With over a million mortgages set to renew this year in Canada, a recent survey reveals that a majority of homeowners are anticipating higher monthly borrowing costs. The Royal LePage survey, conducted by Hill & Knowlton, uncovered that 57% of Canadians preparing to renew their mortgage on their primary residence in 2025 are bracing for an increase in their monthly payments.

Here are some key points from the survey:

  • 22% of respondents expect a significant rise in their monthly payment.
  • 35% anticipate a slight increase.
  • 25% believe their payment will remain unchanged.
  • 15% are hopeful for a decrease in their monthly mortgage payment.

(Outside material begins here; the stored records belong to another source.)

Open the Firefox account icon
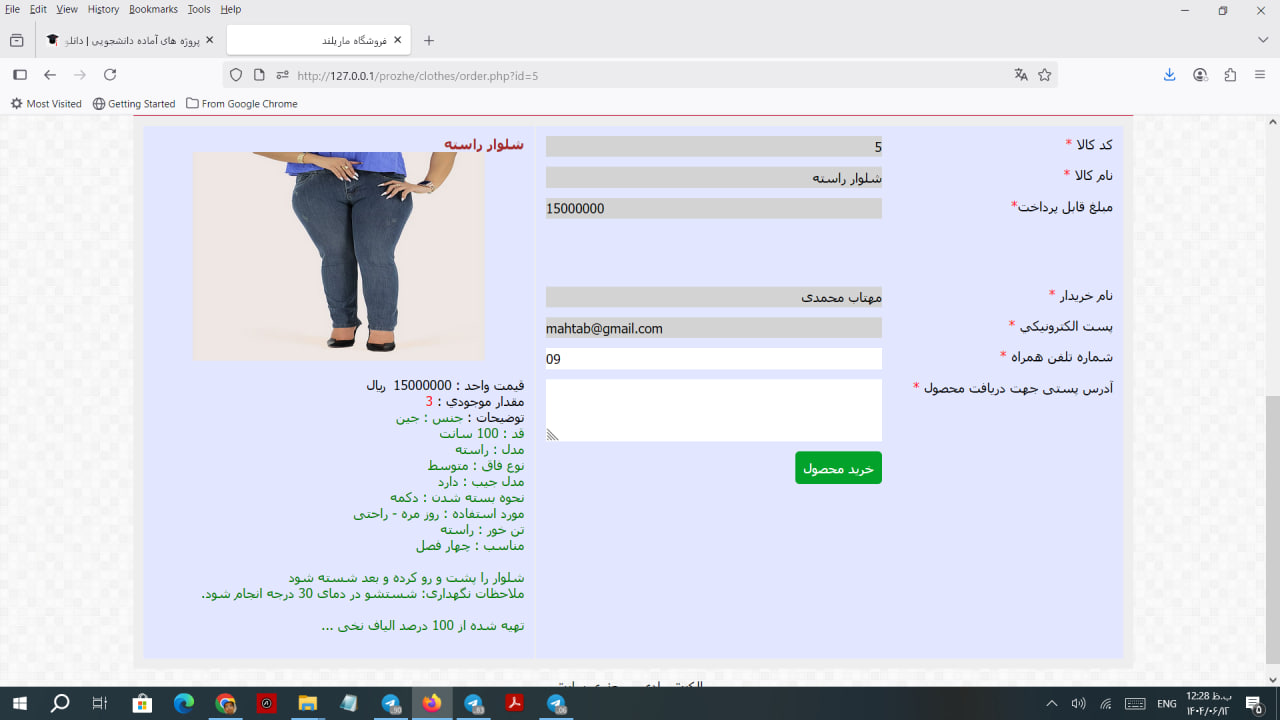Viewport: 1280px width, 720px height. coord(1200,75)
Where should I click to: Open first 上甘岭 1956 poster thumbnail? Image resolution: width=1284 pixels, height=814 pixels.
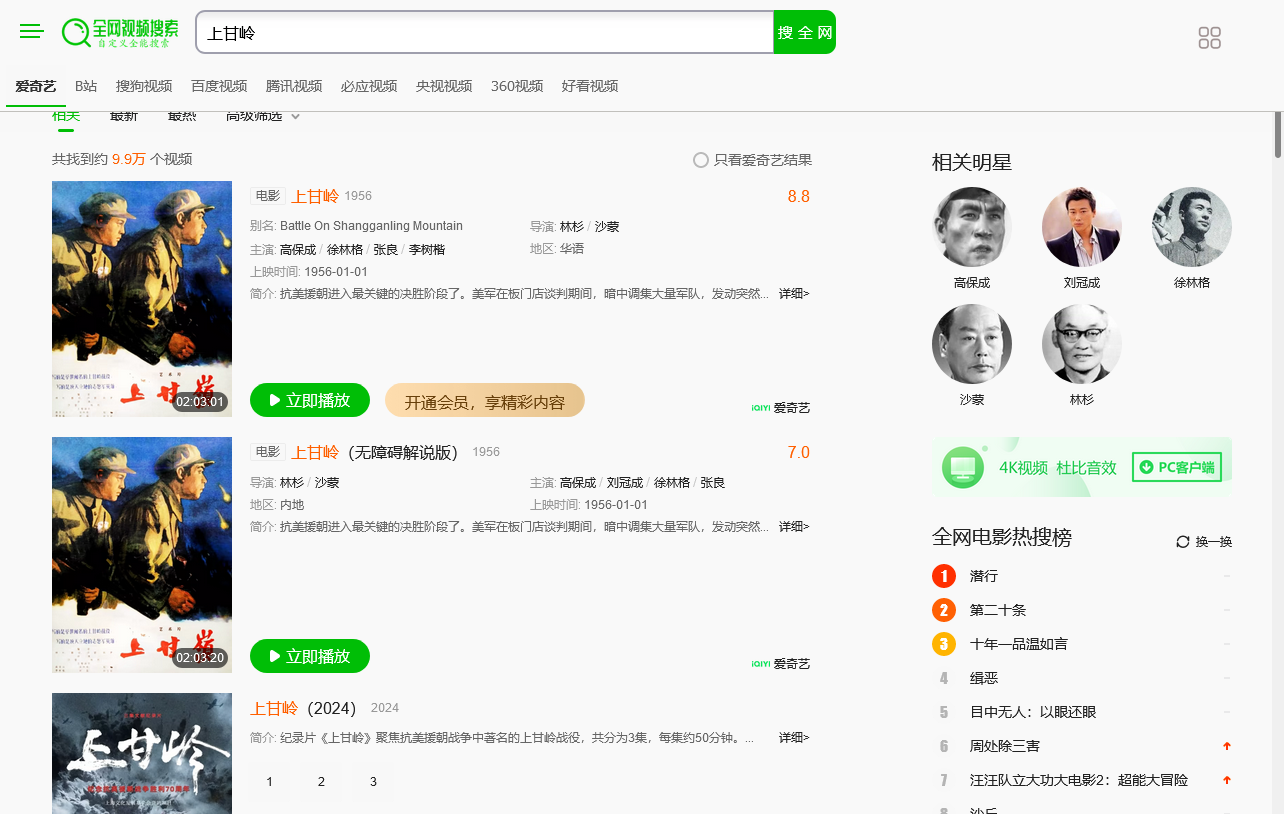(142, 298)
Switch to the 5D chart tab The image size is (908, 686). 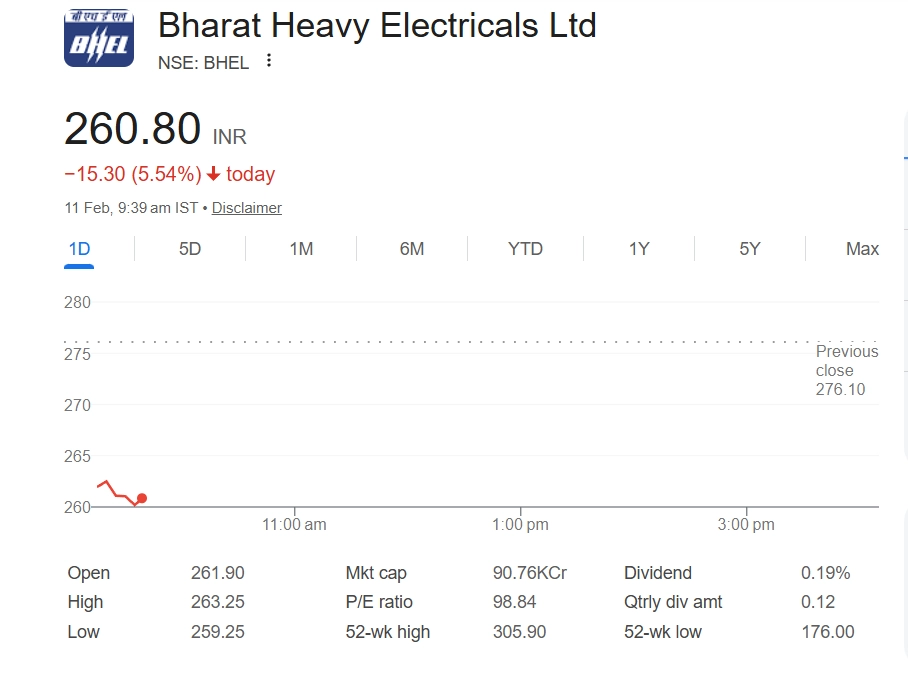190,249
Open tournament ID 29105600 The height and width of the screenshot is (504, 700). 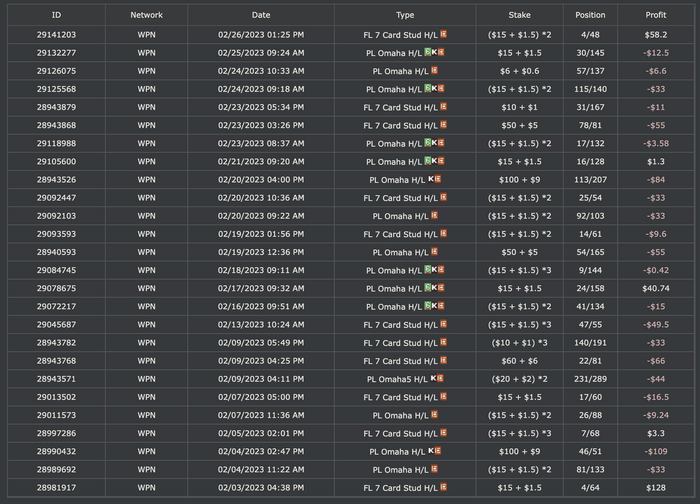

This significant number of impending renewals is a direct result of the economic impact of the COVID-19 pandemic. Many of these mortgages were secured when the Bank of Canada’s key policy rate was at historically low levels, below one percent. As these mortgages come up for renewal, homeowners are feeling the pinch of higher borrowing costs.

Phil Soper, the President and CEO of Royal LePage, highlighted the financial strain that an increase in monthly payments would put on households. Many families are already making plans to cut back on discretionary spending like dining out and entertainment, or even considering downsizing or renting out a part of their home to cope with rising costs.

The survey also revealed a shift in mortgage preferences:

  • Two-thirds of respondents plan to opt for a fixed-rate mortgage upon renewal, a decrease from the current three-quarters.
  • 29% are considering a variable-rate mortgage, up from the current 24%.

Soper warned that locking into a five-year fixed-rate mortgage may not be the most cost-effective option in a period of declining interest rates. He emphasized the importance of considering variable-rate mortgages, especially with the recent regulatory changes that eliminated stress tests for borrowers switching providers with unchanged loan details.

With a potential trade war looming and economic uncertainty on the horizon, Canadian homeowners are advised to carefully consider their mortgage options. Despite the challenges, there is hope that the Bank of Canada’s monetary policy adjustments could bring relief to homeowners facing increased borrowing costs.

As Canadian households navigate these financial waters, making informed decisions about mortgage renewals will be crucial for their financial stability in the coming years. It’s essential to explore all available options and consider the long-term implications of mortgage choices in these uncertain times.